How Does My Personal Credit Score Impact My Business Loan Application? (2024)

It probably doesn’t take long for any business owner who applies for a business loan to discover that their personal credit impacts their ability to qualify, but whenever I talk to business owners it seems that there are some misconceptions and questions many small business owners have regarding what the impact is, what is included in their profile, and what they can do to improve the odds of loan approval and the options available when they’re looking for a small business loan.

Small business owners in the United States really have two profiles, their personal credit profile, and their business profile. Both profiles play a role in business loan approval, but today we’re going to talk about personal credit score. In a companion piece to this, we’ll talk about the misconceptions many small business owners regarding their business credit profile. Although your business credit profile and your personal credit score are very different and even express different information about you and your business, they both impact your ability to qualify for loan and the options available to your business.

Today, let’s dive into your personal credit score.

For most small business owners, their personal credit score will likely always be a part of the equation, so it’s important to understand what it’s telling your creditors, and how directly impact your ability to qualify for a loan.

As a general rule, most lenders want to know the answers to three very important questions:

  1. Can you repay a loan?
  2. Will you repay a loan?
  3. Will you make each and every payment even if something unexpected happens?

They might not ask the questions in this way, but your personal credit score gives them insight into what you’ve done in the past, so they can make assumptions about what you are likely to do in the future.

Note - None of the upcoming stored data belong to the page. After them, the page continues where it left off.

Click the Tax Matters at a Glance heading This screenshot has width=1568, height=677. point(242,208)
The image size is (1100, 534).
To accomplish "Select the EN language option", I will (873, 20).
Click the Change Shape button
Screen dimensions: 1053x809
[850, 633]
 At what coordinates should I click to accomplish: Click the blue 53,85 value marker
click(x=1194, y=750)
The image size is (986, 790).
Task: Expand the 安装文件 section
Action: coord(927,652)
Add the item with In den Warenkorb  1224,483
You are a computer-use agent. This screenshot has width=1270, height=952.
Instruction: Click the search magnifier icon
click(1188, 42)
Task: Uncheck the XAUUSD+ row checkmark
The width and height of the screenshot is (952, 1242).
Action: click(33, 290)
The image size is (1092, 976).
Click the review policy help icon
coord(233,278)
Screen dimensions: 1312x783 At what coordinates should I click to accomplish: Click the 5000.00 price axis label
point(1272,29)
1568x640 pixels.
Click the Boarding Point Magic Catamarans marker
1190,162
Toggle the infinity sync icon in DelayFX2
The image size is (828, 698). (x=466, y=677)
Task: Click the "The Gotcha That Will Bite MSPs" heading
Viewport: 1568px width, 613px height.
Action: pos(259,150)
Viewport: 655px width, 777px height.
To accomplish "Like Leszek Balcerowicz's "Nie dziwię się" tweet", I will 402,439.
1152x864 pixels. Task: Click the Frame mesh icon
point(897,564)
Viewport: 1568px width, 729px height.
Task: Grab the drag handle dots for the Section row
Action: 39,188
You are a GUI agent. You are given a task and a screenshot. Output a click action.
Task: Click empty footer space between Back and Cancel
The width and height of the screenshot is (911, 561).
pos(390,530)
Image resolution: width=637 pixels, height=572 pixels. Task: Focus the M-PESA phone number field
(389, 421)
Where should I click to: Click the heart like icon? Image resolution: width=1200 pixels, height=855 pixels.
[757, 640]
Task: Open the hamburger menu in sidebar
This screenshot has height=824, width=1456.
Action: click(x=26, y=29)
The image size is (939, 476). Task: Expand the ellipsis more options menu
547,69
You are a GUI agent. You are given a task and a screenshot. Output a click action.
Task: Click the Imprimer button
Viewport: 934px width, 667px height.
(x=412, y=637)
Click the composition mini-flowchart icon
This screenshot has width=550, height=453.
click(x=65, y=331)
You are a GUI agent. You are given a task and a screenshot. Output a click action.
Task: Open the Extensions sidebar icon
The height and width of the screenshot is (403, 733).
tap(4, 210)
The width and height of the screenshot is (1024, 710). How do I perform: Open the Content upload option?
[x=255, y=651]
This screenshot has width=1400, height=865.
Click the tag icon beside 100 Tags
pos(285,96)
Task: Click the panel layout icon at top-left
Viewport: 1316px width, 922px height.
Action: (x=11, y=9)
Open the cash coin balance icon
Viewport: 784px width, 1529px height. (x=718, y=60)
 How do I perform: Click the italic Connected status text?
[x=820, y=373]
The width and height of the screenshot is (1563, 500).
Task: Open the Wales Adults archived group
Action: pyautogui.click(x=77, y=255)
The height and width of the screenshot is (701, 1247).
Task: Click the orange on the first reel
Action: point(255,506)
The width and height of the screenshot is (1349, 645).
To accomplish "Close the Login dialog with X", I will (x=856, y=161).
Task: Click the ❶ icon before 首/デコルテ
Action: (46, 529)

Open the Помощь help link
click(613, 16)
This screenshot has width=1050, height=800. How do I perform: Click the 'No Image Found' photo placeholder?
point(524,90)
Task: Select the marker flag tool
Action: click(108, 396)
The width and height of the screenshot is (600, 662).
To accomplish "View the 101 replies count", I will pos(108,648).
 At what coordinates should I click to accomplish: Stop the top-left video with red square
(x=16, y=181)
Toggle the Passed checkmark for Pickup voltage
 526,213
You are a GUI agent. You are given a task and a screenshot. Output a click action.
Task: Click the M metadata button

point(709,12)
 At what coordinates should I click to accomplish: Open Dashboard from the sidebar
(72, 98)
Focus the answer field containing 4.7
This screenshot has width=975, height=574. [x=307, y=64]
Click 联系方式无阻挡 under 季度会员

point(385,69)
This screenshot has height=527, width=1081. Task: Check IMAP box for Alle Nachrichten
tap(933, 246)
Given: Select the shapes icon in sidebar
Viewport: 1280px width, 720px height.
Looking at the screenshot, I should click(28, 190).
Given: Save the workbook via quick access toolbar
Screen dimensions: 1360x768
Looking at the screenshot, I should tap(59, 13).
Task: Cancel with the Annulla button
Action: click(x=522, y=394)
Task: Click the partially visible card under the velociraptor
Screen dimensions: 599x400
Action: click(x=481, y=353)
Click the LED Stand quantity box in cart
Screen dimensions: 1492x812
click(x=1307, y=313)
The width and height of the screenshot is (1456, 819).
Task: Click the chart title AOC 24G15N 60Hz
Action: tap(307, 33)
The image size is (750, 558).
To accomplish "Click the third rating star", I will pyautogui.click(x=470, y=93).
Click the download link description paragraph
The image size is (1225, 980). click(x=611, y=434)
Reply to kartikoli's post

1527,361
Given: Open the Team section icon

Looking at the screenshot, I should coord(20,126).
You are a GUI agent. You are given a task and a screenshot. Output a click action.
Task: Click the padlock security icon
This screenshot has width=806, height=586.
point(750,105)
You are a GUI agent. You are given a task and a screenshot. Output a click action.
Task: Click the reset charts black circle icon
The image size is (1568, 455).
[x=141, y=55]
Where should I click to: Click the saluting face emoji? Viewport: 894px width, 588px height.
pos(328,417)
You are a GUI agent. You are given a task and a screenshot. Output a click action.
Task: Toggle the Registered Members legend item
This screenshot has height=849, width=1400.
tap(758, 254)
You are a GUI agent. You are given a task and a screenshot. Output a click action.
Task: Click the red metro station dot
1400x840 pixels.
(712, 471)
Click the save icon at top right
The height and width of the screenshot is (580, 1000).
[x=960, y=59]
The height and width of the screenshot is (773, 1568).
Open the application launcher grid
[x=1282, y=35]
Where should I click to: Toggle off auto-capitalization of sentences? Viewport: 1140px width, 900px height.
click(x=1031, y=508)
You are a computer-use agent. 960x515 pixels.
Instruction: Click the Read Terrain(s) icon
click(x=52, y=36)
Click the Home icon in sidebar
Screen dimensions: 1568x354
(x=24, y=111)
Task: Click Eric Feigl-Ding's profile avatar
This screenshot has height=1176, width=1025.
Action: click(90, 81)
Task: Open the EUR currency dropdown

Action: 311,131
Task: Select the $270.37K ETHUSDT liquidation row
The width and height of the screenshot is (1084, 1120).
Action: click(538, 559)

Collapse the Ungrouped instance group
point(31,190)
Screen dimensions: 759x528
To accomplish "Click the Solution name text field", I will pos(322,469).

With that in mind, it might be helpful to understand how your personal credit score is calculated:

  • 35% of your score is a reflection of your payment history. Do you have any late payments, bankruptcy, judgments, settlements, charge-offs, repossessions, or liens? This information will impact your score and gives them insight into how you’ve dealt with credit in the past.
  • 30% of your score is calculated by the debt you owe. In other words, your debt to credit limit ratio, the number of accounts that carry a balance, the amount owed across different types of accounts, and the amount paid down on installment loans. If your personal credit is always at or close to your limit of available credit, or your credit usage is very high, it can negatively impact your personal credit score.
  • 15% of your score is impacted by the length of your credit history. The longer the better. The two pieces of information that impact this part of your credit history the most are the average age of the accounts on your credit report and the age of the oldest account. Because creditors are trying to predict future creditworthiness based upon past performance, the more information they have, or the longer your history, the better they’re able to determine your overall creditworthiness.
  • 10% of your score is determined by the type of credit you use. If you can demonstrate that you are able to manage different types of credit—revolving, installment, mortgage, etc., it will positively impact your personal score.
  • 10% of your score reflects new credit enquiries. Every time you apply for credit and the creditor does a “hard” inquiry into your credit report, it has the potential to reduce your score. Shopping for a new mortgage or auto loan will not typically hurt your score beyond the first inquiry because the bureaus realize you are probably shopping for the best rate, but frequently applying for credit cards, revolving charge accounts, or department store credit cards could reduce your score. According to Experian, these inquiries will likely be on hour report for a couple of years but have no impact on your score after the first year.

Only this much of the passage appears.